The analysis, however, was limited to gene–phenotype pairs whose corresponding artificial loci contained at least 50 ‘effective’ candidate genes for which ABA expression profiles were available—one of which was required to be the true phenotype-related gene—since only these can be evaluated and thus prioritized.
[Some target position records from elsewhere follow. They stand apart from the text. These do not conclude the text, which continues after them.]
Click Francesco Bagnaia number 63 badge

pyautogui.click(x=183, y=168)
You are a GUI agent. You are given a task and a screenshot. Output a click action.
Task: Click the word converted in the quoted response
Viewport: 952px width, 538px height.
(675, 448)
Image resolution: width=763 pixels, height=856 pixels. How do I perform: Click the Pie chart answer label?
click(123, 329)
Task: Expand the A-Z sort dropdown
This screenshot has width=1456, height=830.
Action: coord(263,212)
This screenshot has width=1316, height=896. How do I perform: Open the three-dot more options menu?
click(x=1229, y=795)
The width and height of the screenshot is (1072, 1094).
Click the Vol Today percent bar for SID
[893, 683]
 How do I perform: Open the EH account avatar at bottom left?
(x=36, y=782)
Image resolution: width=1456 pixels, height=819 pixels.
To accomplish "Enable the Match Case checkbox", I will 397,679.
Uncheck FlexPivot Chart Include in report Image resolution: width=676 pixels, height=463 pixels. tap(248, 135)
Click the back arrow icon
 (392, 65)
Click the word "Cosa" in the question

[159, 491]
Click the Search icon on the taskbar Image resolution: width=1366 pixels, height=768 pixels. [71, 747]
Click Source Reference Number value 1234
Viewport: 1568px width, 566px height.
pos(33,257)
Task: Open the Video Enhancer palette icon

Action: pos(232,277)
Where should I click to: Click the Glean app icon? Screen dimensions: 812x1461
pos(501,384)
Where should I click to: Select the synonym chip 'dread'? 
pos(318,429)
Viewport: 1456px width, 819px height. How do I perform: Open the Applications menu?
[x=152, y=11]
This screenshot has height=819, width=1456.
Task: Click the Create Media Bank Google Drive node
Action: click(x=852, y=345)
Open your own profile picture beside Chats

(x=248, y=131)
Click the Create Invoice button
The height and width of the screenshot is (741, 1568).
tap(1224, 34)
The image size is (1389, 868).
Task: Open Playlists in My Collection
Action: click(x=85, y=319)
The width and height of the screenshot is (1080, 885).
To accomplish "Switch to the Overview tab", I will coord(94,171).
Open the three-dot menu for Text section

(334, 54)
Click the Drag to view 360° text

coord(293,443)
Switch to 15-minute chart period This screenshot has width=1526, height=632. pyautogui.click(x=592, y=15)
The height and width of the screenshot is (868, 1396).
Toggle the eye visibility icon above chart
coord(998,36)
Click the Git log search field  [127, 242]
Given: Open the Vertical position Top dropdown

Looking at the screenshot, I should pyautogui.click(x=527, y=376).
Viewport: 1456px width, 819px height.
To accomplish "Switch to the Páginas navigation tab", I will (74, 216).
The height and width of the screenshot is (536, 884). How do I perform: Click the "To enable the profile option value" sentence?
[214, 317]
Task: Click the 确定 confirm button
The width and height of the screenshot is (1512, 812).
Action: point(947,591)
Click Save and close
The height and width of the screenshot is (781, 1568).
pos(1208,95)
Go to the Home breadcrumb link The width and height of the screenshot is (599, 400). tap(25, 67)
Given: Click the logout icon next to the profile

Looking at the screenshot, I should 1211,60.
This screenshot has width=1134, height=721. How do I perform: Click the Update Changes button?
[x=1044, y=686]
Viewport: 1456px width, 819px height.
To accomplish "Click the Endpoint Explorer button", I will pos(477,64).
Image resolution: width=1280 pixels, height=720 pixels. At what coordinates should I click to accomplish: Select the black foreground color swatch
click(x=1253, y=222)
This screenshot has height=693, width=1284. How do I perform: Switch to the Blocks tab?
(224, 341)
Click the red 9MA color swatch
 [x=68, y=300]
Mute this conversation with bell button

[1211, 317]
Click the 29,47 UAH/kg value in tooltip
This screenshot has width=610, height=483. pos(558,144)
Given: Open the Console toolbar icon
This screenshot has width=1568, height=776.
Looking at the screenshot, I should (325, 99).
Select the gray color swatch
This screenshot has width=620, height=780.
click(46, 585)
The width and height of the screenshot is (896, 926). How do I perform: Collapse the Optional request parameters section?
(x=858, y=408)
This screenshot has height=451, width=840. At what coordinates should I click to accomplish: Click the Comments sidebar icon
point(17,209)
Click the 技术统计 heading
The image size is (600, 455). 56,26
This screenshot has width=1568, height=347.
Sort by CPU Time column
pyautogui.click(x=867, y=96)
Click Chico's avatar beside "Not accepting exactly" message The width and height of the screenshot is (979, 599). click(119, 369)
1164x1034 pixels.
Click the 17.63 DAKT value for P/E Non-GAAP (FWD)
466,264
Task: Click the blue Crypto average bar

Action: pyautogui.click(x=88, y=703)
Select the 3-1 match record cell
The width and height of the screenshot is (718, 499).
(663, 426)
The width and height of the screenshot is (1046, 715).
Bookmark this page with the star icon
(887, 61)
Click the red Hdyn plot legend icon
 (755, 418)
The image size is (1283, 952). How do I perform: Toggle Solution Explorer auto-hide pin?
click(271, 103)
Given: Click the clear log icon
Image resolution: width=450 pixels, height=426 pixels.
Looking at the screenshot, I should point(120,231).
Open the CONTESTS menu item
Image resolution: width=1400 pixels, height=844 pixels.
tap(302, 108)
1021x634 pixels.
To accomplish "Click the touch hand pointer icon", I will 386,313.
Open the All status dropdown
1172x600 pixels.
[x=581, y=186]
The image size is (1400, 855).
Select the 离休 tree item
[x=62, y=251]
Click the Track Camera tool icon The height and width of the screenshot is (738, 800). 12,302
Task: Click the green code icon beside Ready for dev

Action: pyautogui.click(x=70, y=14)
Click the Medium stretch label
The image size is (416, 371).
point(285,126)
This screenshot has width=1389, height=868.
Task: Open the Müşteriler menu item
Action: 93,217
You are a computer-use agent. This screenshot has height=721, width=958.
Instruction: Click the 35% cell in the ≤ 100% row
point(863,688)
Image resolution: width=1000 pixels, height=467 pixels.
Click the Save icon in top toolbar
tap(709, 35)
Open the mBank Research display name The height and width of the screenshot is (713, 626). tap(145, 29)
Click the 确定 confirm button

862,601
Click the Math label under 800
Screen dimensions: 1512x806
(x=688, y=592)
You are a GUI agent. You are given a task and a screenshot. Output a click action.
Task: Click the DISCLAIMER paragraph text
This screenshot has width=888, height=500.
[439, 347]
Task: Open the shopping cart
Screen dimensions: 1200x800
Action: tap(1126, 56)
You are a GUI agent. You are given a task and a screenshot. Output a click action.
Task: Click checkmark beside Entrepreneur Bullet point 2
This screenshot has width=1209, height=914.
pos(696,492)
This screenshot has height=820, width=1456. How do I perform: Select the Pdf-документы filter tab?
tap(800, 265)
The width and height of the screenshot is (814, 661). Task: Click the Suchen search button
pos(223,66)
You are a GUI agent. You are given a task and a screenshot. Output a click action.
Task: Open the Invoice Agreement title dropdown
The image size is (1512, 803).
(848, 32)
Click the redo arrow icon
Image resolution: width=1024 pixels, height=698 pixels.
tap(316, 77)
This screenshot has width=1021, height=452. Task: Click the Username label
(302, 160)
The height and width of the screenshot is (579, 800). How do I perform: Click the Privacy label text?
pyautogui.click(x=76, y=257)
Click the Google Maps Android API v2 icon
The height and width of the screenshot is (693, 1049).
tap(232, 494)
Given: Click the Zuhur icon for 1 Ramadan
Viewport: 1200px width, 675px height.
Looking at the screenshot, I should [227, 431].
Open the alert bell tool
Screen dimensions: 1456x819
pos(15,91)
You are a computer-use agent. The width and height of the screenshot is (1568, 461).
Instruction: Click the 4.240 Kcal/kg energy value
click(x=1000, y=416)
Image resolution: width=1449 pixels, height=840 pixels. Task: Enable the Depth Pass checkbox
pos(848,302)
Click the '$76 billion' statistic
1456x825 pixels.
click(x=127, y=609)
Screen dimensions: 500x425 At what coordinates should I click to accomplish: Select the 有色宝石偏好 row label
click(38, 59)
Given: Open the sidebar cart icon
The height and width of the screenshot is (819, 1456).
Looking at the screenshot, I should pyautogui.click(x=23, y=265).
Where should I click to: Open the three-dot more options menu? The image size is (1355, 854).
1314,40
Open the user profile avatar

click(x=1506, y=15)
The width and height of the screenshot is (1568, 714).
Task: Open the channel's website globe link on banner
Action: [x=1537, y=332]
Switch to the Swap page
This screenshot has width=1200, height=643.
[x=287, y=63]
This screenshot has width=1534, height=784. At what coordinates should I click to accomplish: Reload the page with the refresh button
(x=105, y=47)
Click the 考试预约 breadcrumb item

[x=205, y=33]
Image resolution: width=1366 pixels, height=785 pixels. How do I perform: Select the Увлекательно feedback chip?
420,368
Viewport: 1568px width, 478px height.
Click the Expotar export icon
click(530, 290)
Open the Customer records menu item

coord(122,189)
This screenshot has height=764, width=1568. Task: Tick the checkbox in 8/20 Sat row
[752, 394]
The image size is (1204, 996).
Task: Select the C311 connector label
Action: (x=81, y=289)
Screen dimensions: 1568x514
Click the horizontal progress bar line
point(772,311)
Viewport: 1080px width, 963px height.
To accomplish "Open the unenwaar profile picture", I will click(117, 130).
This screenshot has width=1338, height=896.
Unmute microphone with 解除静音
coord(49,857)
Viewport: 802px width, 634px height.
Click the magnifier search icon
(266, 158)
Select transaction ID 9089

We reasoned that a lower number of effective candidate genes would introduce an undesired bias by automatically placing the true phenotype-causing gene in higher ranks.

3 RESULTS AND DISCUSSION

The anatomically comprehensive Allen Mouse Brain Atlas (Lein et al., 2007), is composed of series of ISH images that form layered, 3D gene expression profiles covering the entire adult C57BL/6J mouse brain at a very fine resolution (cellular but not single cell).

Since the notion of co-expression can be effectively exploited for predicting disease genes (Aerts et al., 2006; Ala et al., 2008; Miozzi et al., 2008; Mootha et al., 2003; Rossi et al., 2006), or more in general gene–phenotype relationships, we reasoned that the spatially mapped gene expression provided by the ABA would be of particular interest for predicting the involvement of genes in CNS-related phenotypes.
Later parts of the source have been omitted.